Almost all forex brokers offer you the opportunity to practice trading, but many experienced traders will tell you not to. Even if you have a small amount of capital at the beginning, but you have real money when trading, and you lose all your money one day, in the long run, it will be beneficial to develop your trading habits. why? Because paper trading builds bad trading habits.
Maybe only 1 in 100 people can effectively use paper trading to build good trading habits, but unfortunately that is not you.
Let's explore why demo trading is not recommended.
No.1
You don’t have the pain of losing money
Losing money is a good thing for beginners, it shows that you are not all smooth sailing in the market. This is not to scare you away from trading the market, but to make your account lose in proportion to your account size is to remind you that trading the market is tough.
No.2
You are used to trading larger amounts than normal accounts
Making large transactions in a simulated environment will make you prone to the psychology of making large transactions in a real account. Even if you maintain good money management principles, you will chase it with bigger trades after your first big loss.
No.3
You are more likely to overtrade
Demo trading provides spreads to simulate real transactions, but the spreads of simulated trading are sometimes lower. A trader can make a profit with a 0.5 pip spread, but lose money with a 1.3 pip spread using the same strategy.
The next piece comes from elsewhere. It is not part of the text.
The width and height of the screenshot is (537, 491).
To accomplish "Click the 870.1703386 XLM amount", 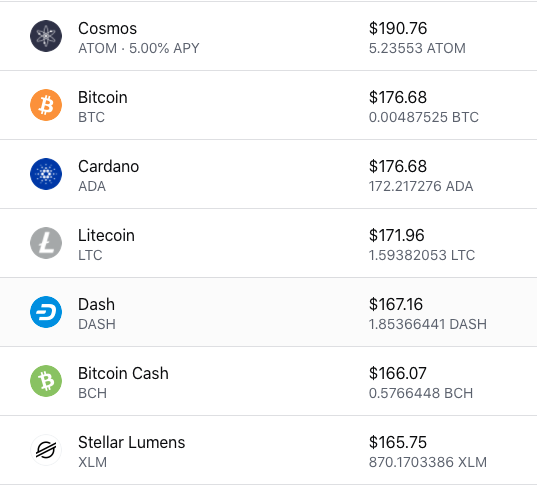I will pos(428,462).
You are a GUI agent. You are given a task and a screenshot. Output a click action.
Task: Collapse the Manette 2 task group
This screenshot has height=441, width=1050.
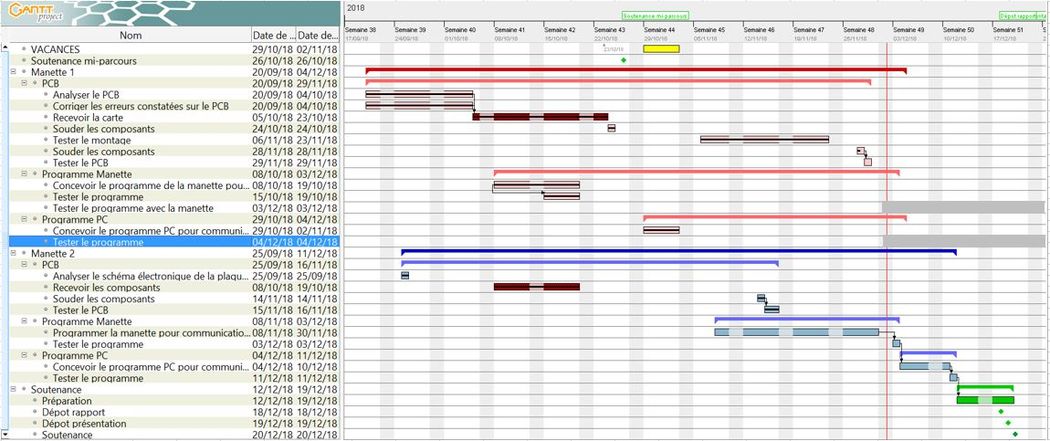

For some brokers who use B-book, they usually want their clients to use simulated trading, by developing bad habits among their client base, they can get more profits from these bad behaviors.
END
simulated trading has no real risk, no risk, and trading is almost meaningless. Any time you eliminate the risk of an activity, you are creating inappropriate excesses that produce undesirable outcomes.
The risk of loss keeps us focused at all times. However, this necessary loss must be balanced against conventional psychology. In short, as we don't want to admit, most traders let the floating loss list keep carrying it, but prematurely close the profitable list. Most investors are very concerned about their winning rate. Of course, a high winning rate is good, but it does not mean that the final transaction is successful, nor does it represent a profit. If the amount of loss is far greater than the amount of profit, even if the winning rate is high, It is also a loss in the end. Therefore, investors should also consider the risk-reward ratio while paying attention to the winning rate. As the financial giant George Soros once said, "What matters is not whether you are right or wrong, but how much money you make when you are right, and how much you lose when you are wrong."